[发明专利]一种唾液斑miRNA的提取方法和构建唾液斑miRNA高通量测序文库的方法

说明书

本发明提供了一种唾液斑miRNA的提取方法和构建唾液斑miRNA高通量测序文库的方法，属于分子生物学技术领域。本发明的提取方法中应用了LH液，能够显著提高唾液斑miRNA的提取效率。采用本发明的提取方法得到的唾液斑miRNA能够用于唾液斑miRNA文库的构建，且唾液斑miRNA文库的构建在36h内即可完成，最少仅需1cm²陈旧唾液斑(约20μL唾液)样品即可。本发明的方法有利于对陈旧唾液斑的分析，填补了法医学领域空白，为扩展miRNA在法医学方面的应用提供有力的技术支持。

技术领域

本发明涉及分子生物学技术领域，尤其涉及一种唾液斑miRNA的提取方法和构建唾液斑miRNA高通量测序文库的方法。

背景技术

microRNA(miRNA)是一类长度为16～22个核苷酸的内源性单链非编码RNA，能够与信使RNA的非编码区结合，从而导致基因沉默或抑制基因转录。miRNA在多种体液中广泛表达，包括羊水、乳汁、支气管液、脑脊液、初乳、腹膜液、血浆、胸腔液、唾液、精液、眼泪和尿。

作为一种重要的调控因子，miRNA的表达具有组织特异性，目前miRNA成为法庭科学领域新的体液斑鉴定标记物。特别是法医实际案例中的检材通常具有微量、易降解、成分复杂等特点。传统的法医DNA分析在腐败、降解检材等案件中的应用仍然有一定的局限性。

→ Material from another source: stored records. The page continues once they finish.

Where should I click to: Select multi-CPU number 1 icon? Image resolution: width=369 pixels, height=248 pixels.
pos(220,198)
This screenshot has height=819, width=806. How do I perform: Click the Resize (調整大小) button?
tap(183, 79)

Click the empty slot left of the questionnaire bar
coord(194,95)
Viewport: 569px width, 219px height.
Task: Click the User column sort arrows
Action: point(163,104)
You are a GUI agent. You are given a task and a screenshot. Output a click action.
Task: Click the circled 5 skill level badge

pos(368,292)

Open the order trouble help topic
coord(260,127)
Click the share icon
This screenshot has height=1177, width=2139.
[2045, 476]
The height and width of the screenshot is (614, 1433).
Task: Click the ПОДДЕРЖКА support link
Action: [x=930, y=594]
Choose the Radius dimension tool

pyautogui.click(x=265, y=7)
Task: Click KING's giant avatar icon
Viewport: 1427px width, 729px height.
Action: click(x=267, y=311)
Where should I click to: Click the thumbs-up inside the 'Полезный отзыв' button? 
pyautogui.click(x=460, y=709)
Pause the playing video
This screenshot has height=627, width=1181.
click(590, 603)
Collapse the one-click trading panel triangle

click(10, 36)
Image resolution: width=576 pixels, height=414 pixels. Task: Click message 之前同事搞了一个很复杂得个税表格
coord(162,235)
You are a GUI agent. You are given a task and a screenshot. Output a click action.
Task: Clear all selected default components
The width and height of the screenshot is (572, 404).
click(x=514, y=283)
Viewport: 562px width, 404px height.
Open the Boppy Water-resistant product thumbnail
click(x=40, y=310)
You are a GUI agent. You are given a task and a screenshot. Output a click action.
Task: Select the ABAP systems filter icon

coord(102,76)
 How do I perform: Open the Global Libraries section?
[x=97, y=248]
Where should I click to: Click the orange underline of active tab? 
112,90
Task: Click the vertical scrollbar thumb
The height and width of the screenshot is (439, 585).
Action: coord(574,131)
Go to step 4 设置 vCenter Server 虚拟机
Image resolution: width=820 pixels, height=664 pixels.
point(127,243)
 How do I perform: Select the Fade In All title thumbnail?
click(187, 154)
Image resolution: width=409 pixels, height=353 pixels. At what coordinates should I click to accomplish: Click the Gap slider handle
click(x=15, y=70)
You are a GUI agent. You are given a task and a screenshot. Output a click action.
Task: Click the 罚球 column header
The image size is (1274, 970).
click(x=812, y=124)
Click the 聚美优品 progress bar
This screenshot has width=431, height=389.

而miRNA由于具有长度较短，不易降解等特点，其作为法医新遗传标记的研究具有可观的前景。

目前针对miRNA的分析方法主要有荧光定量PCR和高通量测序方法，高通量测序技术具有效率高，通量高，能有效检出基因多态性等特点，成为目前miRNA表达谱检测的主流方法之一。但是高通量测序方法所需模板量大，通常需要100ng以上总RNA，不适用于体液斑等痕量样本，且应用传统方法进行唾液斑miRNA提取，效率低，难以满足高通量测序的需求。

发明内容

本发明的目的在于提供一种唾液斑miRNA的提取方法和构建唾液斑miRNA高通量测序文库的方法，该唾液斑miRNA的提取方法提取效率高；该唾液斑miRNA高通量测序文库建立的方法能够显著缩短时间，且对样品的需求量小。

为了实现上述发明目的，本发明提供以下技术方案：

本发明提供了一种唾液斑miRNA的提取方法，包括以下步骤：

1)取唾液斑样本和磷酸缓冲盐溶液混合，于300～500g下离心25～35min，取第一上清液；

2)将所述第一上清液、1.5×LH液、酚氯仿和乙酸钠水溶液混合，震荡，冰浴5～10min，于10000～12000g下离心15～25min，取上层水相；

3)将所述上层水相和异丙醇混合，于4℃下静置3～5h后，于10000～12000g下离心10～20min，取第一沉淀；

4)将所述第一沉淀和氯化钠水溶液混合后，得到混合液，在混合液中加入乙醇，于-20℃放置0.5～1.5h后，10000～12000g下离心10～20min，取第二上清液；

5)将所述第二上清液和乙醇混合，于-20℃放置0.5～1.5h后，取第二沉淀，于20～30℃下干燥10～20min，得到唾液斑miRNA；

步骤2)中所述1.5×LH液包括以下浓度的组分：硫氰酸胍5～7mol/L和柠檬酸钠35～40mmol/L，所述1.5×LH液的溶剂为水；所述酚氯仿包括以下体积份的组分：酚4.5～5.4份和氯仿1份；所述乙酸钠水溶液中乙酸钠的浓度为4～4.5mol/L。

优选的，步骤1)中所述唾液斑样本的面积≥1cm²；所述唾液斑样本和磷酸缓冲盐溶液的体积比为20～40μL：1mL。